The drivers stayed locked in their front cabin, dancing. The thrum of salsa music pulsed against the glass partition. I moved around for fifteen minutes before I saw someone squirm. I dove under the cover with them. I won’t tell you who it was. At the time I wasn’t ashamed, and I shall never look back on it again. I survived the night, and that is all you need know. Except take a blanket if ever travel near the Equator. Forty-five is never so cold as when compared to ninety.

Life of Hardin Vol. IV, No. 10

Shave and a Haircut


The good Lord, in his wisdom, gave Paul a thorn in his side to keep him humble. To me he gave the tangled mass of hair upon my head. It resembles more the dense and weedy undergrowth of an African jungle than it does a head of hair. It has been unruly and uncooperative most of my life. I even thought at one time about shaving my head because I heard a rumor that curly hair would grow back straight if shaved off.
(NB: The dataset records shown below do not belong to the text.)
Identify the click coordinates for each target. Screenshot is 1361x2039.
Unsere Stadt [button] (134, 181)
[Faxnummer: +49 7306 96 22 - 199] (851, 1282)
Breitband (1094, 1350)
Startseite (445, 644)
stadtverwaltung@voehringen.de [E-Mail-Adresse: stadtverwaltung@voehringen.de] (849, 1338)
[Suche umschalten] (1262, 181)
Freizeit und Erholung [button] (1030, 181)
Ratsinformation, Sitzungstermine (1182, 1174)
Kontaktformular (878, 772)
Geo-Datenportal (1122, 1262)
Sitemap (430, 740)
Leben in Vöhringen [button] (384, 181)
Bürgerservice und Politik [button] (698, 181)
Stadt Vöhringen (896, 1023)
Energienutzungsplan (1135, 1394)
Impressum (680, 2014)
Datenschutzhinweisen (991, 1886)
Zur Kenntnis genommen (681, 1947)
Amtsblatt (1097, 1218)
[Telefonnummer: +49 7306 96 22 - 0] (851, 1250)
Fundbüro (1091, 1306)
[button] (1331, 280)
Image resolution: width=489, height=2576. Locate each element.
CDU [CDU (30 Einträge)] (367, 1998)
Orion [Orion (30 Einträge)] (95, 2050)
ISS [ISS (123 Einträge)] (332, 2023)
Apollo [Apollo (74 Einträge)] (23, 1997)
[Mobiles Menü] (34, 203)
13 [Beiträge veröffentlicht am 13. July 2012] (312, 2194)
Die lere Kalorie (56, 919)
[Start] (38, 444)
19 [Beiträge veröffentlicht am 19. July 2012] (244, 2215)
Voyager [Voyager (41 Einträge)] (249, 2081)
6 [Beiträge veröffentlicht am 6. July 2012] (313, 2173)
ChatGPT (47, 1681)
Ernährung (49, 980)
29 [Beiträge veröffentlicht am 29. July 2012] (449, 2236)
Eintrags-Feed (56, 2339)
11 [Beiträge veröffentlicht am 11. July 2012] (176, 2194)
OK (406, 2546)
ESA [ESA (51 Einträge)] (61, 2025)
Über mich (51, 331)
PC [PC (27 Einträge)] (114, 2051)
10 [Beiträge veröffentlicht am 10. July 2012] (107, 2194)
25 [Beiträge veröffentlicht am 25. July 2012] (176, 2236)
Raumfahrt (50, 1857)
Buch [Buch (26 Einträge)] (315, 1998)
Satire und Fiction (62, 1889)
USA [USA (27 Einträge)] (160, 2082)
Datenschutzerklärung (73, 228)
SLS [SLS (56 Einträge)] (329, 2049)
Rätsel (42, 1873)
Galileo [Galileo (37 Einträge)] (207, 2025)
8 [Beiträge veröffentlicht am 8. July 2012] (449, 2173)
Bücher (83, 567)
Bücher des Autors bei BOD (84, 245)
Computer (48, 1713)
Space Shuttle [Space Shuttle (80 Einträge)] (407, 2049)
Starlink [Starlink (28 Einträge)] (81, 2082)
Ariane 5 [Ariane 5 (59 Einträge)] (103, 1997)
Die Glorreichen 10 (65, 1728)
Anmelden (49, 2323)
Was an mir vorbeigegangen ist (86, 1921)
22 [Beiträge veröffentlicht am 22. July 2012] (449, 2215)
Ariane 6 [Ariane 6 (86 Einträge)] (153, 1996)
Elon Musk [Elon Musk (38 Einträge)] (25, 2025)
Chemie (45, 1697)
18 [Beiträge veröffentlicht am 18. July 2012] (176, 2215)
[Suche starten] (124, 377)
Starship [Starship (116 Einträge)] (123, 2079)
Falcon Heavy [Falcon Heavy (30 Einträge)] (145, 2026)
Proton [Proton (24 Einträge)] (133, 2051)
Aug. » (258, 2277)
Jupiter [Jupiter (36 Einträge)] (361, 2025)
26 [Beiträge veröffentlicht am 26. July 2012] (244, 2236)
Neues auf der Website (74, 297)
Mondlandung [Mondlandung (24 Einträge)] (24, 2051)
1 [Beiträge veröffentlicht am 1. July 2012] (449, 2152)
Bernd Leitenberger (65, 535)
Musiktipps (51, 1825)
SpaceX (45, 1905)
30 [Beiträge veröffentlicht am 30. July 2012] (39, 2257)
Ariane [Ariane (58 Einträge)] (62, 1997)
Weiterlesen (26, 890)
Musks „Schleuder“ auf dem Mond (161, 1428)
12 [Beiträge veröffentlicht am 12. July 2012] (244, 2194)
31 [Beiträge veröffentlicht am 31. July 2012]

In my younger days I kept it cut so short it could not curl. It was the only trick I had discovered to keep it semi-tame. I worried so much about it that I avoided conversations with girls for fear my hair would suddenly sprout an inch and cause my instant mortification. In order to keep it thus short I required frequent haircuts. I refused, however, to pay six dollars to fight a losing battle. Instead I required my mom to do the cutting. With the passage of time my hair wore me down. It never stopped growing. I tired of the bi-weekly trim, and I gave up the fight. I let my hair go. I resolved myself to the life of a mountain man, lonely and unkempt (minus the mountain).

So I freed my hair to go its own way and to curl as much as it could stand. Later I ran into an old friend, a girl, who years before held my heart in her hand. At our chance meeting that same hand shot out and toyed with my hair. “Your curls are so cute!” she cooed.

I slapped her hand down, stuck my tongue out, and went immediately for a haircut.

Now I own a pair of professional electric hair clippers. My wife uses them to cut my hair every few months or so when children begin to run from me or women instinctively run their fingers through my locks. My wife is a perfectionist. “I don’t want to mess it up,” she says as she agonizes before each trim. She doesn’t believe me when I say, “Just go to cutting. You can’t hurt it. It will grow back.” She sometimes takes half an hour to complete the task. The first time it took forty-five minutes. She double-checked each hair to make sure they were all the same length. It was the most even haircut I ever had. My head looked like a giant yellow cotton ball. I immediately went to the bathroom and unevened myself with a pair of scissors.

I still refuse to waste money on a barber to do a job more suited for a weed eater. I gladly sit on the balcony while my wife frets over each falling curl. It’s a small price for sanity.